__WORK INSTRUCTION__: Print nothing but the lines from the start of the listing below through the line that contains "The width and height of the screenshot is (1223, 570).". Do not include the pictures.

=== DATA TO PROCESS ===

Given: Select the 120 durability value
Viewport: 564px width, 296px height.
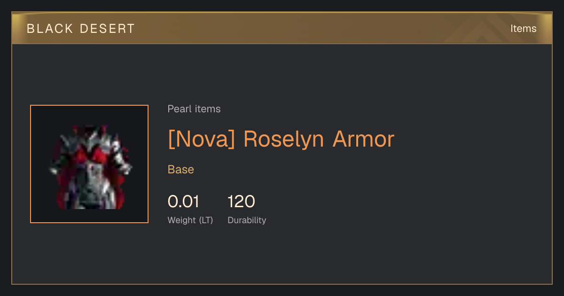Looking at the screenshot, I should click(242, 202).
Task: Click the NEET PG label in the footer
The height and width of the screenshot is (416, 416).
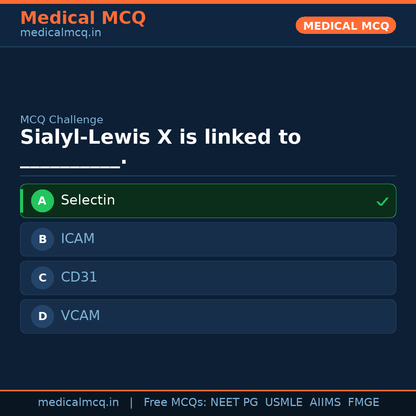Action: point(234,402)
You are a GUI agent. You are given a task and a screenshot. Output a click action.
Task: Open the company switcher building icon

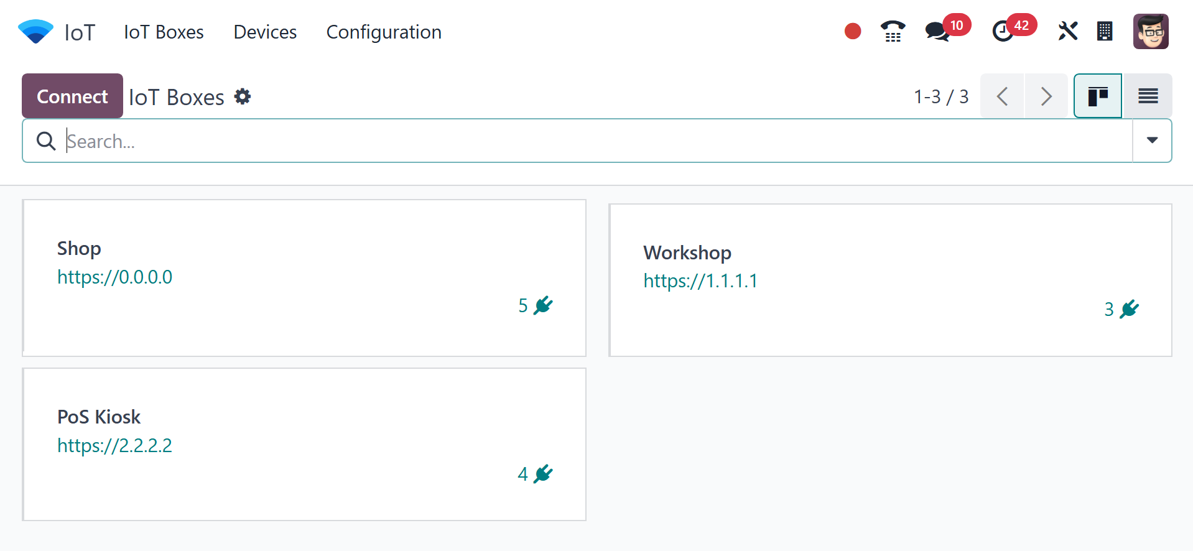tap(1105, 31)
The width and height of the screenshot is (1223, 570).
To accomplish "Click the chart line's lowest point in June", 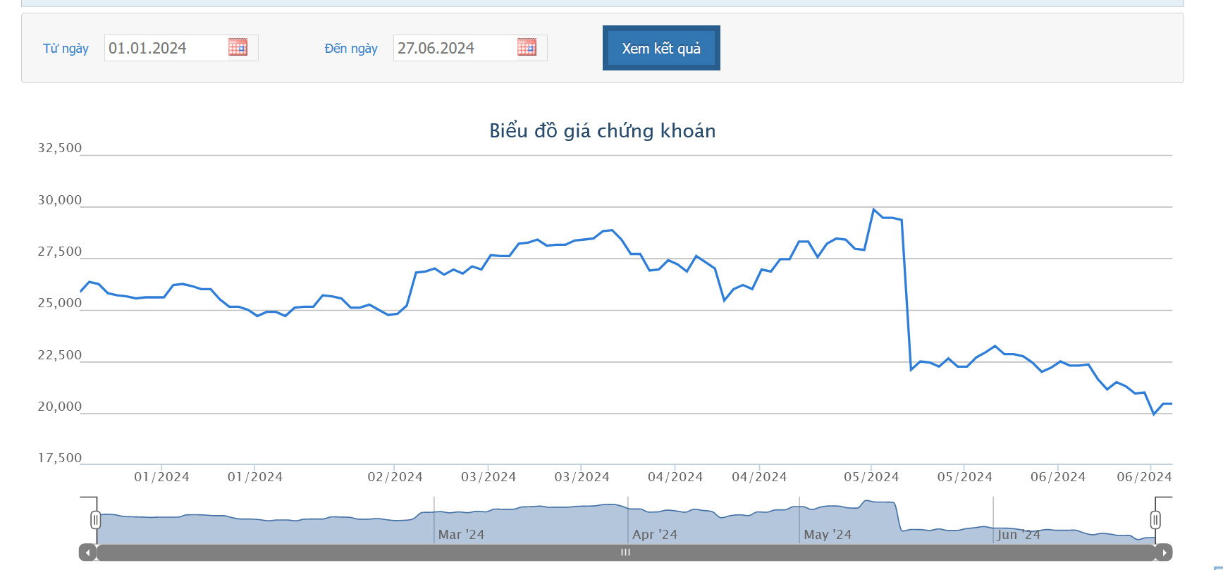I will (x=1154, y=414).
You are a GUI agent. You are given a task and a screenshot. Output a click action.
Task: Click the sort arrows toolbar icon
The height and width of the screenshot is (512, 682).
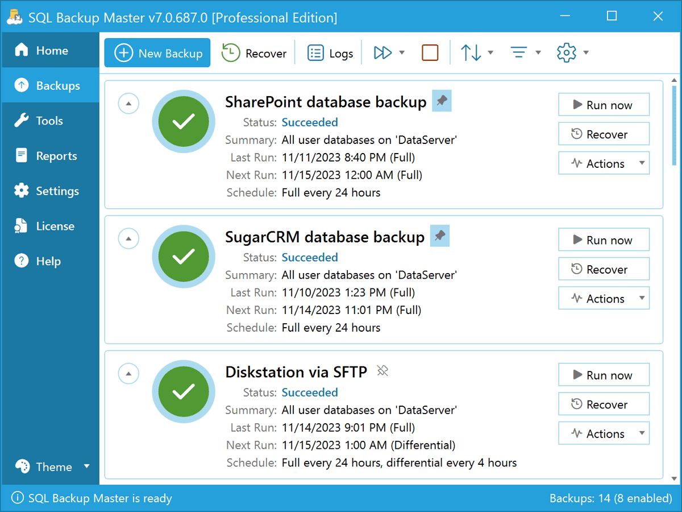[x=471, y=53]
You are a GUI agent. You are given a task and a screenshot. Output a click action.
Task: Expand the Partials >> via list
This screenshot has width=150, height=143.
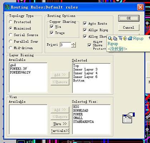[x=60, y=131]
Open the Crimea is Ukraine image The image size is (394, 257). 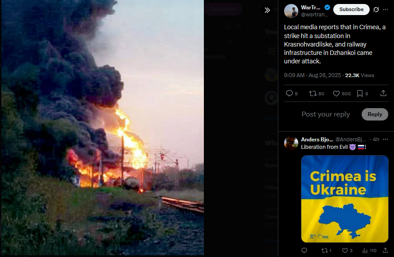click(x=345, y=199)
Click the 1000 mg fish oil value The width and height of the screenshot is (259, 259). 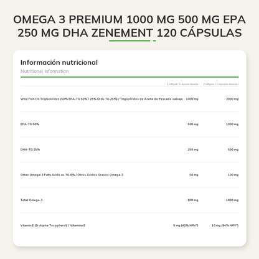(x=192, y=99)
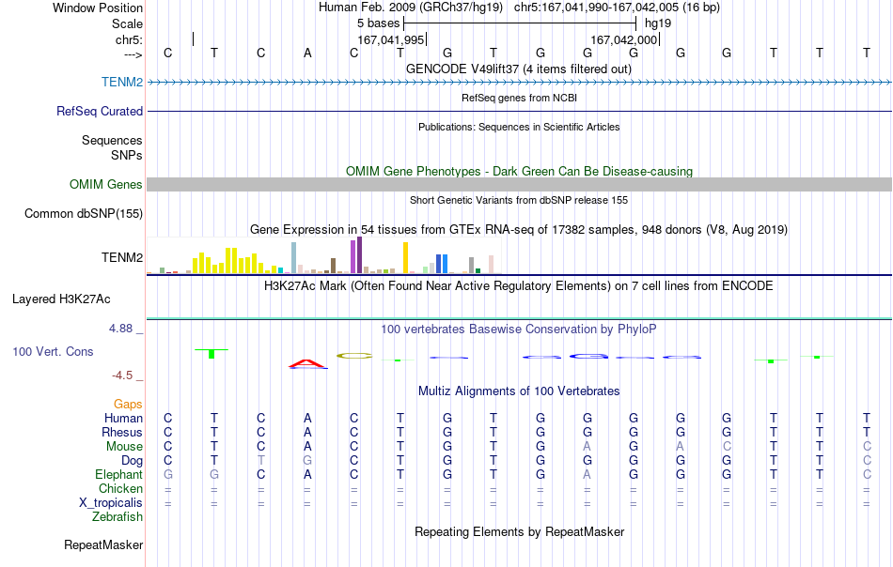Click the olive C PhyloP logo letter
This screenshot has width=893, height=567.
coord(354,356)
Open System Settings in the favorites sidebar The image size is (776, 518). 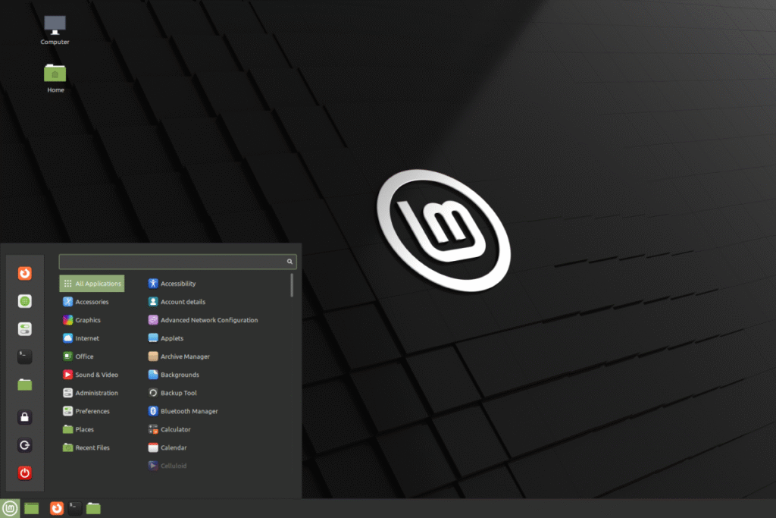coord(25,329)
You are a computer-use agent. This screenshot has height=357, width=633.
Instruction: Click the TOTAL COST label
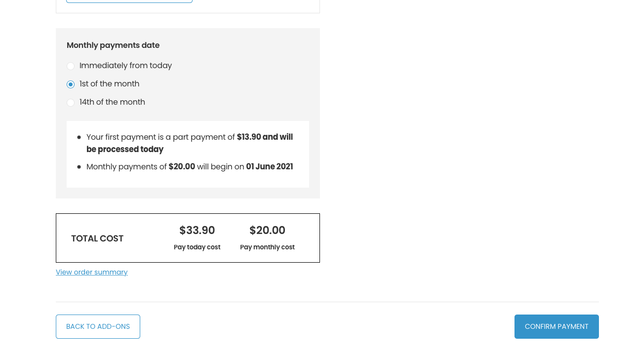point(97,238)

===

__RESPONSE BELOW__:
Given: Select the 120 durability value
Viewport: 564px width, 296px height.
Looking at the screenshot, I should click(242, 202).
Task: Click the NEET PG label in the footer
The height and width of the screenshot is (416, 416).
Action: point(234,402)
You are a GUI agent. You are given a task and a screenshot. Output a click action.
Task: Open the company switcher building icon

tap(1105, 31)
The width and height of the screenshot is (1223, 570).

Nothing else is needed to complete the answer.